● **What you need to do**:
[1] Return the part of the idr_preload patch thread below from "[PATCH 10/10] idr: Rework" up to and including "two increments. Doh.", copied word for word.
[2] Translate this sentence from the idr_preload patch thread below into Spanish: "So, I'm not sure about the single contiguous array implementation."

● **Document passage**:

▬▬▬▬▬▬

[PATCH 10/10] idr: Rework idr_preload()

Wed Jun 19 16:33:44 PDT 2013

On Wed, Jun 19, 2013 at 01:18:32AM -0700, Tejun Heo wrote:
> Hello, Kent.
> 
> On Tue, Jun 18, 2013 at 05:02:30PM -0700, Kent Overstreet wrote:
> > With the new ida implementation, that doesn't work anymore - the new ida
> > code grows its bitmap tree by reallocating the entire thing in power of
> > two increments. Doh.
> 
> So, I'm not sure about the single contiguous array implementation.  It
> introduces some nasty characteristics such as possibly too large
> contiguous allocation, bursty CPU usages, and loss of the ability to
> handle ID allocations clustered in high areas - sure, the old ida
> wasn't great on that part either but this can be much worse.

▬▬▬▬▬▬

● **Dataset content**:
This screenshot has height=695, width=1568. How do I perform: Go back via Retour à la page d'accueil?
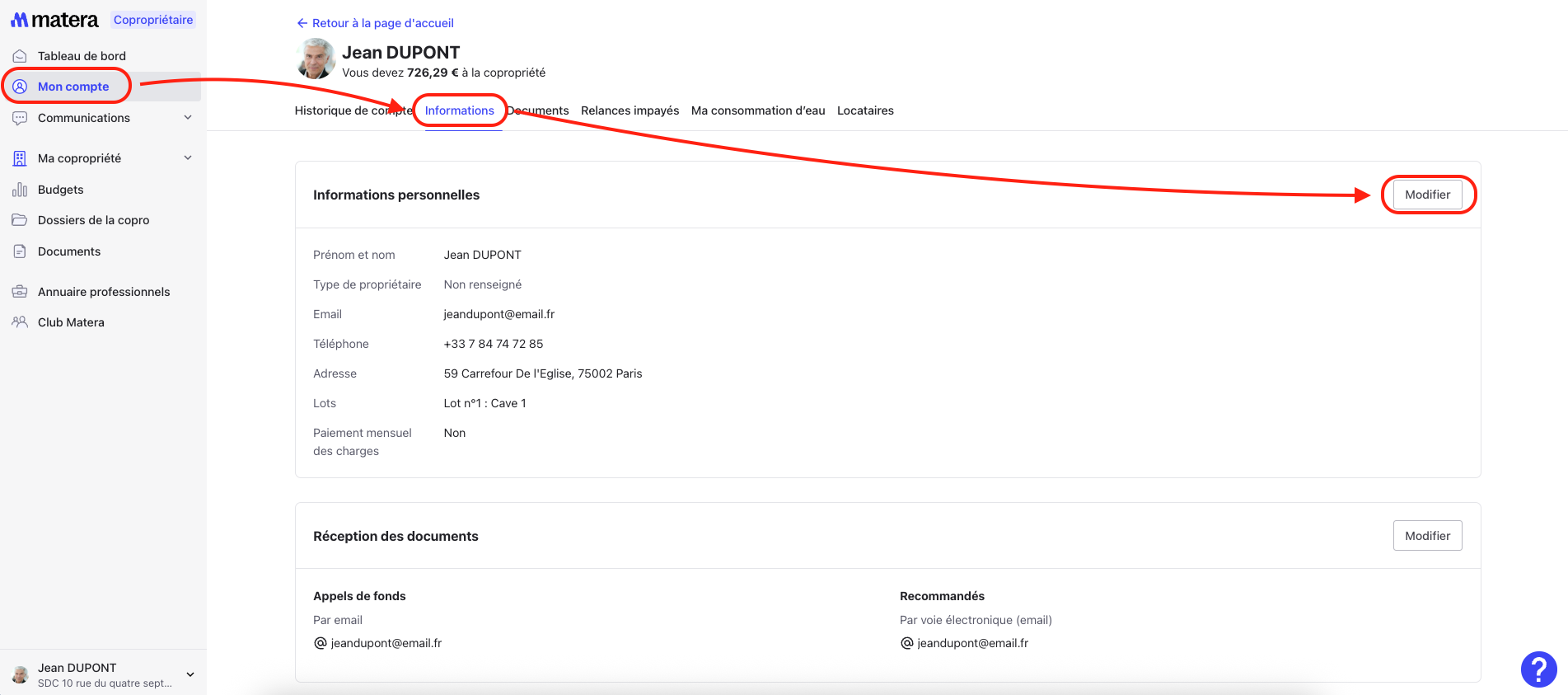375,23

▬▬▬▬▬▬

● **Task-by-task outputs**:
[1]
[PATCH 10/10] idr: Rework idr_preload()

Wed Jun 19 16:33:44 PDT 2013

On Wed, Jun 19, 2013 at 01:18:32AM -0700, Tejun Heo wrote:
> Hello, Kent.
> 
> On Tue, Jun 18, 2013 at 05:02:30PM -0700, Kent Overstreet wrote:
> > With the new ida implementation, that doesn't work anymore - the new ida
> > code grows its bitmap tree by reallocating the entire thing in power of
> > two increments. Doh.

[2] Entonces, no estoy seguro de la implementación con un único arreglo contiguo.